Elizabeth Hofheinz, M.P.H., M.Ed.
Presumably, one would like a new ankle to last for more than four years. But, say researchers from Baylor University Medical Center in Dallas, Texas and the Medical University of South Carolina in Charleston, to date there have been no gait studies assessing function at ≥5 years following total ankle arthroplasty (TAA).
This team has rectified that with their recent work, “Functional Outcomes of Total Ankle Arthroplasty at a Mean Follow-up of 7.6 Years,” which appears in the March 17, 2021 edition of The Journal of Bone and Joint Surgery.
Co-author James W. Brodsky, M.D., Director of the Foot and Ankle Surgery Fellowship Program at Baylor, told OSN: “This paper is a culmination of more than 20 years of prospective study of the in vivo biomechanics of patients who had total ankle replacement. It is the longest-term study of objective functional measures of total ankles in the literature, to date.”
Dr. Brodsky, also Clinical Professor of Orthopaedic Surgery at the University of Texas Southwestern Medical School, stated, “The study comes from the Human Motion and Performance Laboratory at Baylor University Medical Center, in Dallas, of which I was the medical director for about two decades. When we first began doing ankle replacement surgery in February 1999, we initiated the study.”

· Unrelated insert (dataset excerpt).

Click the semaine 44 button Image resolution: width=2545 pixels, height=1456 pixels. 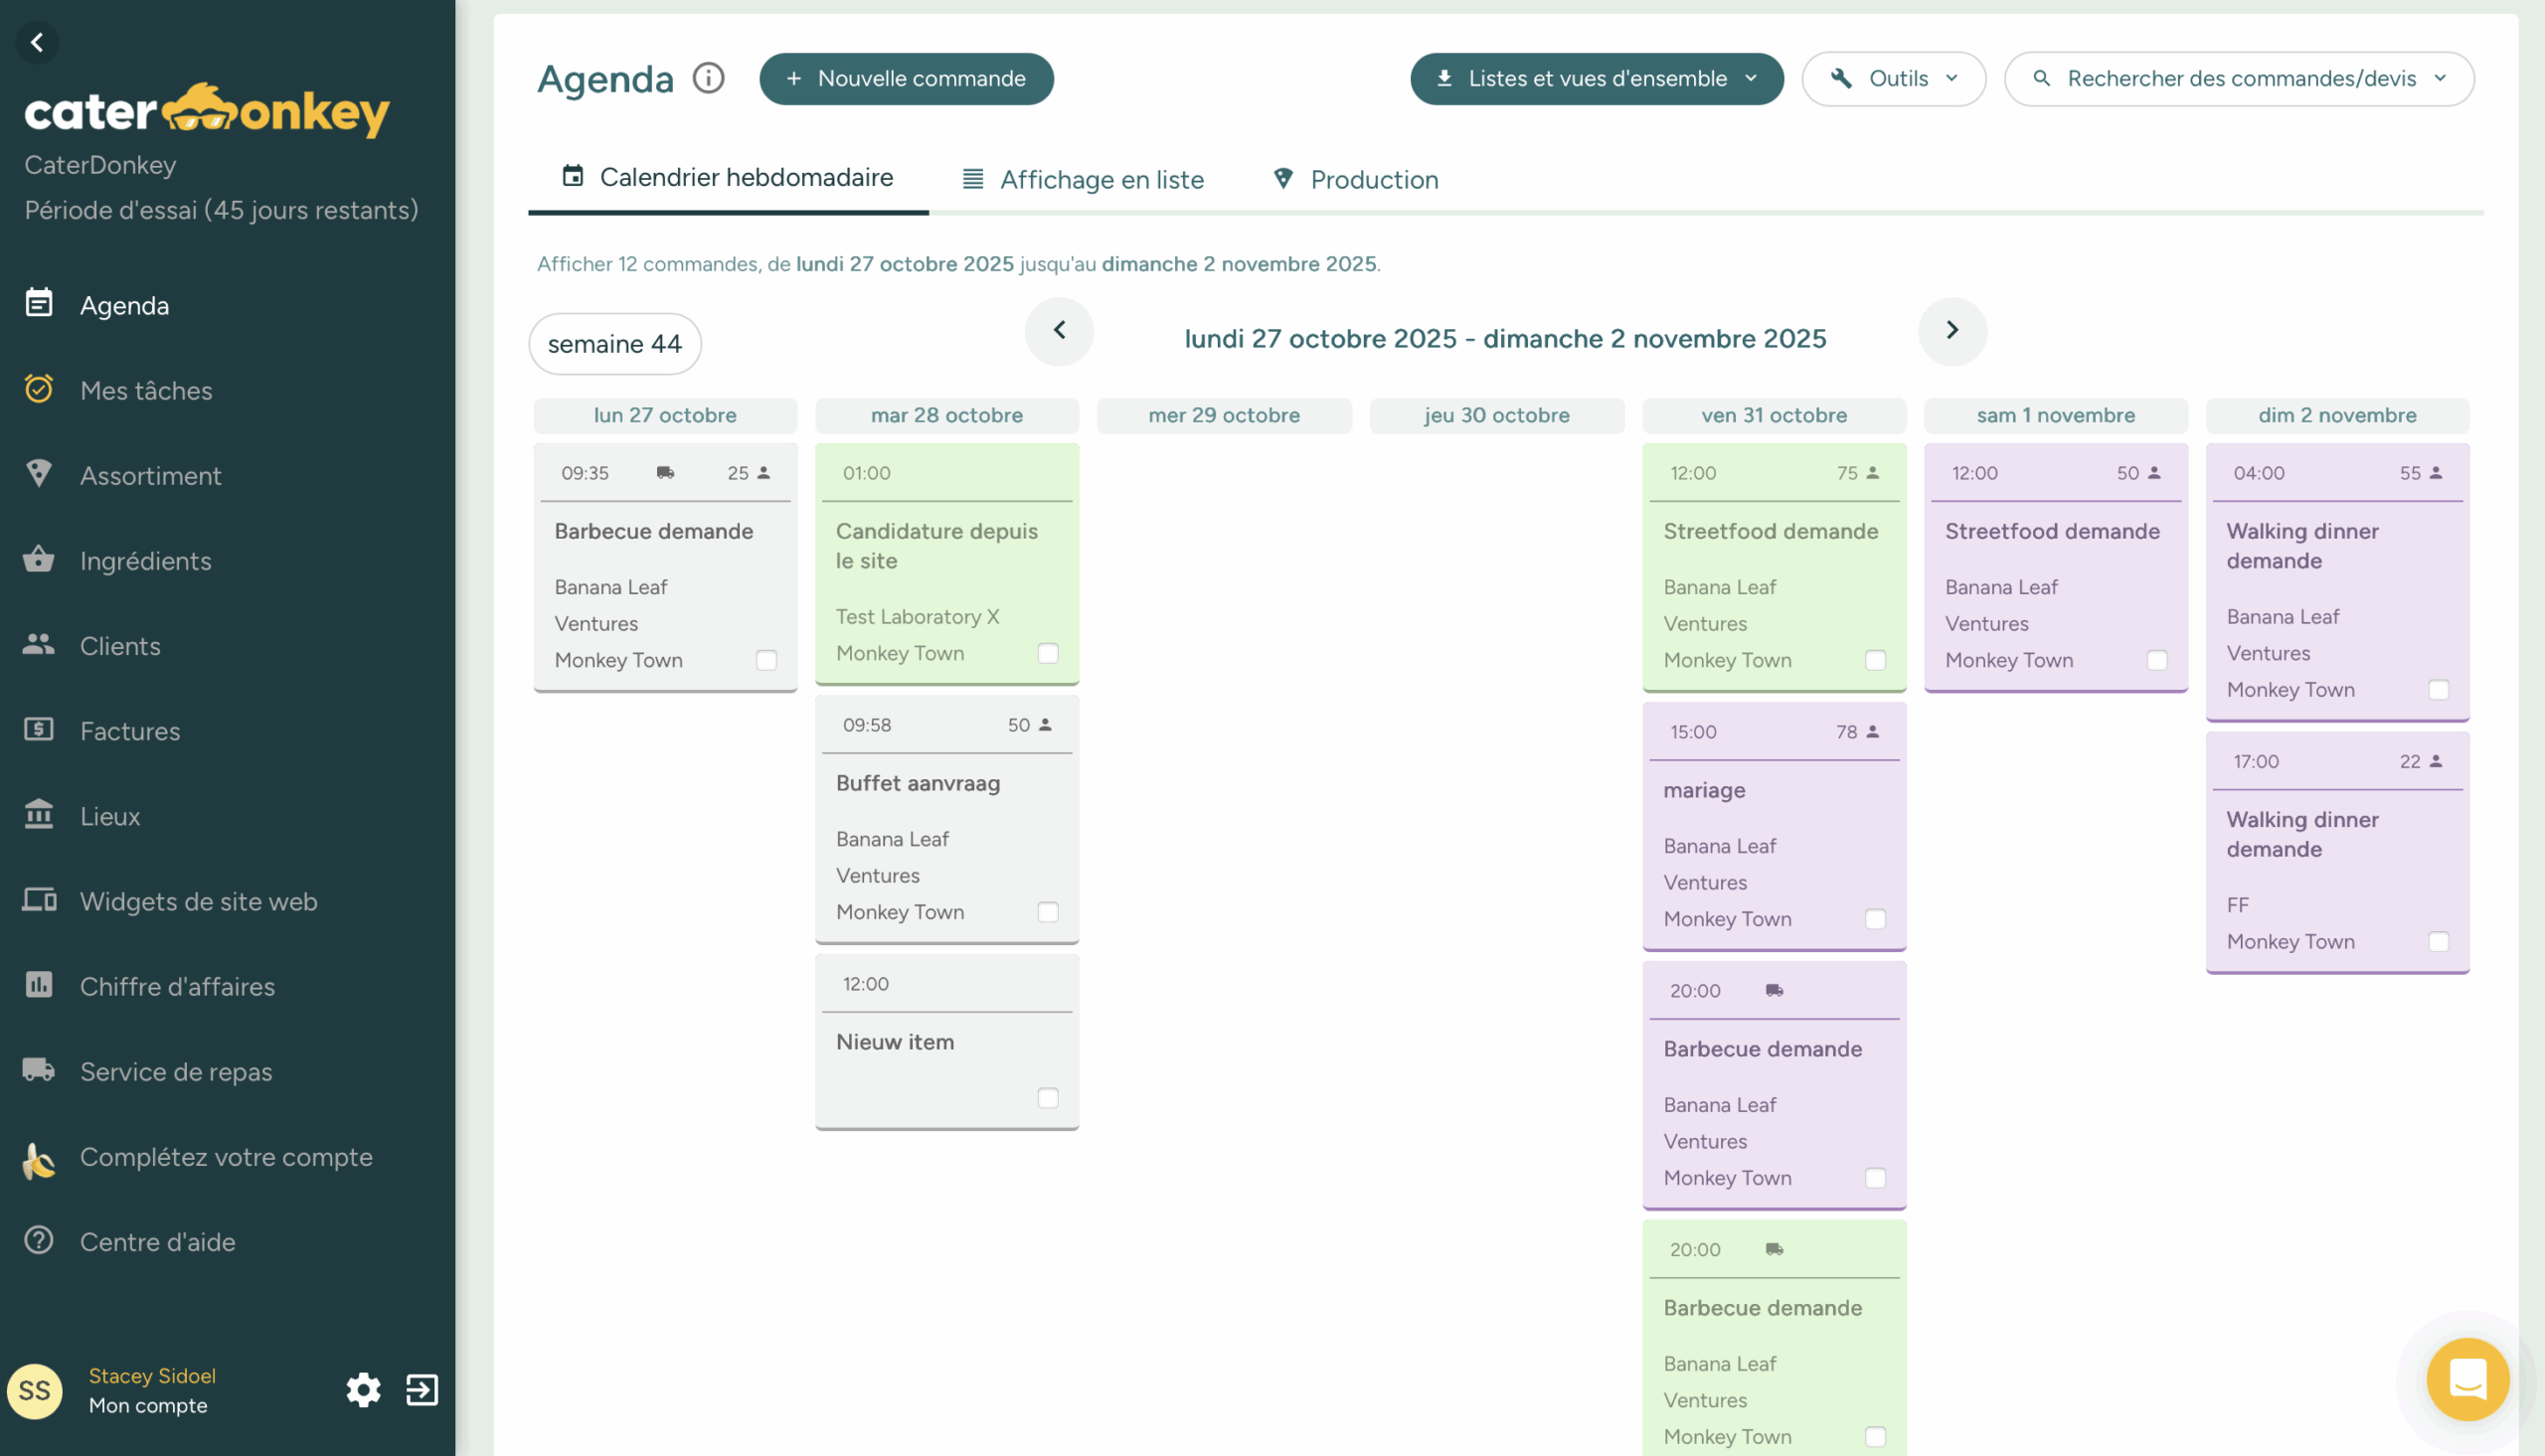614,344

“The goals were to characterize the abnormalities of gait in patients with severe ankle arthritis, and to then measure the changes in function after ankle replacement, and other reconstructions. This series of studies on ankle arthritis primarily compared the surgical results to the patients’ own preoperative function, to understand and quantify the effects of ankle replacement.”
Using a 12-camera digital motion-capture system and double force plates resulted in a 3D gait analysis that recorded temporospatial, kinematic, and kinetic measures in 33 patients who underwent TAA with either the Scandinavian Total Ankle Replacement (Stryker; n = 28) or Salto Talaris Ankle (Integra LifeSciences; n = 5). Each participant underwent gait analysis both preoperatively and at a minimum follow-up of 5 years.
Dr. Brodsky, also Professor of Surgery, Orthopaedics, at the Texas A & M University HSC College of Medicine, told OSN, “We still have so much to learn about ankle replacement. This was the right time to look at our longest-term follow-ups, to see if the improvements in function that we reported previously at an average of about 4-year follow-up were maintained. And they were. This study had almost 8-year average follow-up, almost double of our prior study in JBJS.”
“The study reports relatively long-term functional outcomes of ankle replacement. These were quantified by objective, in vivo measurements of gait. Patients had sustained improvement in multiple objective measures of function compared with their own function before surgery: They walked faster, took longer steps, and had increase ankle range of motion. The minimum follow-up was 5 years, and some of the patients were followed up to 13 years. Despite aging, they did not lose the improvements in ankle power.”
Pick your topic of study
“We need more and bigger and longer-term longitudinal studies of functional outcomes of most types of lower extremity surgical reconstructions. There is so much yet to study.”
“It’s wonderful to have objective data and measures of objective function to help us refine and improve the outcomes of our surgical reconstructions. This is applied biomechanics in real life!”